Today in the Seanad the Govt continued to state that (1) the 'entire premise' of the Commissions of Investigation Act 2004 is that inquiries are confidential, and (2) the Minister is therefore forced to keep the archive, including survivors' personal data, 'sealed'. Not true: https://twitter.com/rodericogorman/status/1315964558805282817
1. The Oireachtas is not bound by the current provisions of the 2004 Act, as it is demonstrating by giving part of the Commission's archive to TUSLA. Clearly, it can change the law.

2. The 2004 Act does not force Commissions to operate fully in private.This Commission chose to.
Section 11 of the 2004 Act says that, in general, Commissions shall operate in private UNLESS (a)a witness requests a public hearing and the Commission grants the request, or(b) the Commission finds a public hearing to be in the interests of the investigation and fair procedures.
Other women also requested public hearings and were refused.
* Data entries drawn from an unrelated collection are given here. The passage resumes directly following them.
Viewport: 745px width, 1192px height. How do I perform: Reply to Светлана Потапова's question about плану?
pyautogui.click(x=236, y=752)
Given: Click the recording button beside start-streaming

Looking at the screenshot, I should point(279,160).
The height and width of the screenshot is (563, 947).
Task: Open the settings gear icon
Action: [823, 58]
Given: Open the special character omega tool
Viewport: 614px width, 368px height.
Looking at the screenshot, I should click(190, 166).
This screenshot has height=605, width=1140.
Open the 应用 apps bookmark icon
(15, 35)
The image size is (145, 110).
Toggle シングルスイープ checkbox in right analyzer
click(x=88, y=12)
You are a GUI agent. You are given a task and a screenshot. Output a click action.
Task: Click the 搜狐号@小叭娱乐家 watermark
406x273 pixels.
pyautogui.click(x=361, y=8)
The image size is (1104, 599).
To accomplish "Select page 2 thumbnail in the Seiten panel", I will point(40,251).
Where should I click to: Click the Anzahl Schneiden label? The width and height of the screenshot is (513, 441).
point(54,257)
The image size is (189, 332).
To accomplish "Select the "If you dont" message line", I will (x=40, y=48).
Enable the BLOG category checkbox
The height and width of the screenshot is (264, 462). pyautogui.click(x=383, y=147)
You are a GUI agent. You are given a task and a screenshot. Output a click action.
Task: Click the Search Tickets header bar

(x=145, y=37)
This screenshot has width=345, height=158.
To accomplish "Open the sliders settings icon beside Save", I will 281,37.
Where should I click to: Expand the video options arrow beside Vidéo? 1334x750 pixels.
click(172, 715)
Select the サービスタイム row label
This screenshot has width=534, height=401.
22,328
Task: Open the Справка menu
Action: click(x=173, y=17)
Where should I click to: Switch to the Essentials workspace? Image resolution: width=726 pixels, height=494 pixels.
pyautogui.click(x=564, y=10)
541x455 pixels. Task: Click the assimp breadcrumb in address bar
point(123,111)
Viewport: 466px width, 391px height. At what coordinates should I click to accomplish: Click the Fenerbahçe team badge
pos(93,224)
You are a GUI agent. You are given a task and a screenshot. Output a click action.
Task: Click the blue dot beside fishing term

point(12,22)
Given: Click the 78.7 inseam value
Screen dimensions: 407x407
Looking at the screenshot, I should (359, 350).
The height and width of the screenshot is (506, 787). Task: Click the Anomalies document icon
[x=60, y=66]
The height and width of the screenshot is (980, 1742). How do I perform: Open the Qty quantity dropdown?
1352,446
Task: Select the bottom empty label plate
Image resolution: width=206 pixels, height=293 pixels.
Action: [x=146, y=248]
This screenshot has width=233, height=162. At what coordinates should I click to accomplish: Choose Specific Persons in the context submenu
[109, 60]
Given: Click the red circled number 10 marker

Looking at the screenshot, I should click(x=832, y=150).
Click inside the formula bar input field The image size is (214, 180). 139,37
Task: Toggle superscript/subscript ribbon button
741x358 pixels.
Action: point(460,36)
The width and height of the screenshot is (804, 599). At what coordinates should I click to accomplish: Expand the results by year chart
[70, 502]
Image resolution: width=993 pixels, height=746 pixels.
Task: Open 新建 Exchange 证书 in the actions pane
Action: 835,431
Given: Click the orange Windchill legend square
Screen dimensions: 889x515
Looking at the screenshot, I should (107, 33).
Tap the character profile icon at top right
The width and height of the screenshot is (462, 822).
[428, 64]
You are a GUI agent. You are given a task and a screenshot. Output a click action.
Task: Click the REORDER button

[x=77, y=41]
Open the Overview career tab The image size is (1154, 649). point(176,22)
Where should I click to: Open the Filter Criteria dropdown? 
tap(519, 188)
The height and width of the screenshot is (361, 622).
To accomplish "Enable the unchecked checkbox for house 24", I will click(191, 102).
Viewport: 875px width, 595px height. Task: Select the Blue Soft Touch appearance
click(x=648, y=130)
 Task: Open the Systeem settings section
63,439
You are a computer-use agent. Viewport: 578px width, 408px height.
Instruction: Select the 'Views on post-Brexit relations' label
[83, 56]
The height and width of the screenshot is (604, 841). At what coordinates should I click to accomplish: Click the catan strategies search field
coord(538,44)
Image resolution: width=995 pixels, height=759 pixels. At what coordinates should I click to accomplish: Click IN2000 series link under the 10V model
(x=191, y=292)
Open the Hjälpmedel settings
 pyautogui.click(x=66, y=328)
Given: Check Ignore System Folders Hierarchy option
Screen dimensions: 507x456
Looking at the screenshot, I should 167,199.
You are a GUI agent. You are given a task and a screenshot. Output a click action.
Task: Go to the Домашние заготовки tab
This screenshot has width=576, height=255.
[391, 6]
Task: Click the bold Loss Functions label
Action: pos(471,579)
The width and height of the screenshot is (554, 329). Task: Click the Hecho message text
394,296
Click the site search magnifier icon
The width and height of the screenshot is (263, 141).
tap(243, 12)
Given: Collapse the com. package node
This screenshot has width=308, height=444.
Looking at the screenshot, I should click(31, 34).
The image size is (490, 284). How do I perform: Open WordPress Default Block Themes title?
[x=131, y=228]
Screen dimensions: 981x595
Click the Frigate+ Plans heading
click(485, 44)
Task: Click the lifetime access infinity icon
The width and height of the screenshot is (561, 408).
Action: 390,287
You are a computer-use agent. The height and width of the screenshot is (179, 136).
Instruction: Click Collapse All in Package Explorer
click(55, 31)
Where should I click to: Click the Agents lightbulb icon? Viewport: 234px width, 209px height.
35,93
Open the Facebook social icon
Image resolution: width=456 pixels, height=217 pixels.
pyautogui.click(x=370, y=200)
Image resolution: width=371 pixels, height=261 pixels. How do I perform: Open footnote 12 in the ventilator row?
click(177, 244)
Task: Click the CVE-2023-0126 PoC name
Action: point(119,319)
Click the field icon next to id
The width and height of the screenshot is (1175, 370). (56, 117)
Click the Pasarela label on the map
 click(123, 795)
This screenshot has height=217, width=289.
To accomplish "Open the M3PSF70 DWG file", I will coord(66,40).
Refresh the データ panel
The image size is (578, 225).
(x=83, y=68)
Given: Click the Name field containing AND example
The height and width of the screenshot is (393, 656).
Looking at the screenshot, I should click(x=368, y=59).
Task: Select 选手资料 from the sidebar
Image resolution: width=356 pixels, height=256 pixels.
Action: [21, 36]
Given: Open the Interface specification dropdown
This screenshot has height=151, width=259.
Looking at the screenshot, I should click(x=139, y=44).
The Commission defended this to @ococonuts in 2018, saying 'fewer than five individuals have asked to give their evidence in public'.

Imagine the snowball effect a few hearings may have had. https://www.irishexaminer.com/news/arid-20469201.html
As for access to records,Section 12 of the 2004 Act requires a Commission to disclose to all witnesses:

'the substance of the evidence in its possession that, in its opinion,the person should have been aware of for the purposes of the evidence that person may give or has given'.
The only qualification to section 12 is that the source of any evidence given in private need not be disclosed to a person who is entitled to it unless disclosure of the source is in the interests of the investigation or fair procedures.
In 2015 solicitors for the @clann_project asked the Commission: how would it 'ensure that survivors have the ability to comment on evidence in testamentary or documentary form from those involved in the running of institutions that are relevant to them?'

http://clannproject.org/wp-content/uploads/HL_Letter-to-MBHCOI_12-11-15.pdf
The Commission replied: 'The conduct of the investigation is a matter for the Commission and should it at any stage require commentary on relevant evidence from survivors, arrangements will be made in this regard.'

http://clannproject.org/wp-content/uploads/Letter-from-MBHCOI_to-HL_14-12-15.pdf
Along with survivors and adopted people, we & others made this public knowledge throughout the past 5 years- see e.g.the Archive, News and Clann Report sections of http://www.clannproject.org  -not to mention a lot of other public advocacy & the reporting of @ococonuts in particular.
As this was happening, survivors & many others had to organise against the Retention of Records Bill 2019 which sought to seal for 75 years all contents of the Ryan Commission archive on the false premise that otherwise the law would require destruction.

http://jfmresearch.com/retention-of-records-bill-2019/
The Department of the Taoiseach was at the same time insisting that the entire McAleese archive of State records concerning the Magdalene Laundries (which the McAleese Committee specified should be available for research) had to be kept secret-it couldn't point to any legislation
but it said that it was holding the archive 'for safe keeping and not for the purposes of Freedom of Information'.

It could not even give access to the Index (from which we could have re-compiled at least some of the archive) because it was not allowed to open the boxes.
Meanwhile, the DOJ insists every time it can to the UN that 'no credible evidence' exists of systematic ill-treatment of a criminal nature in the Magdalene Laundries. Survivors can't get to court because of redress scheme waivers.

THIS is what happens when archives are sealed.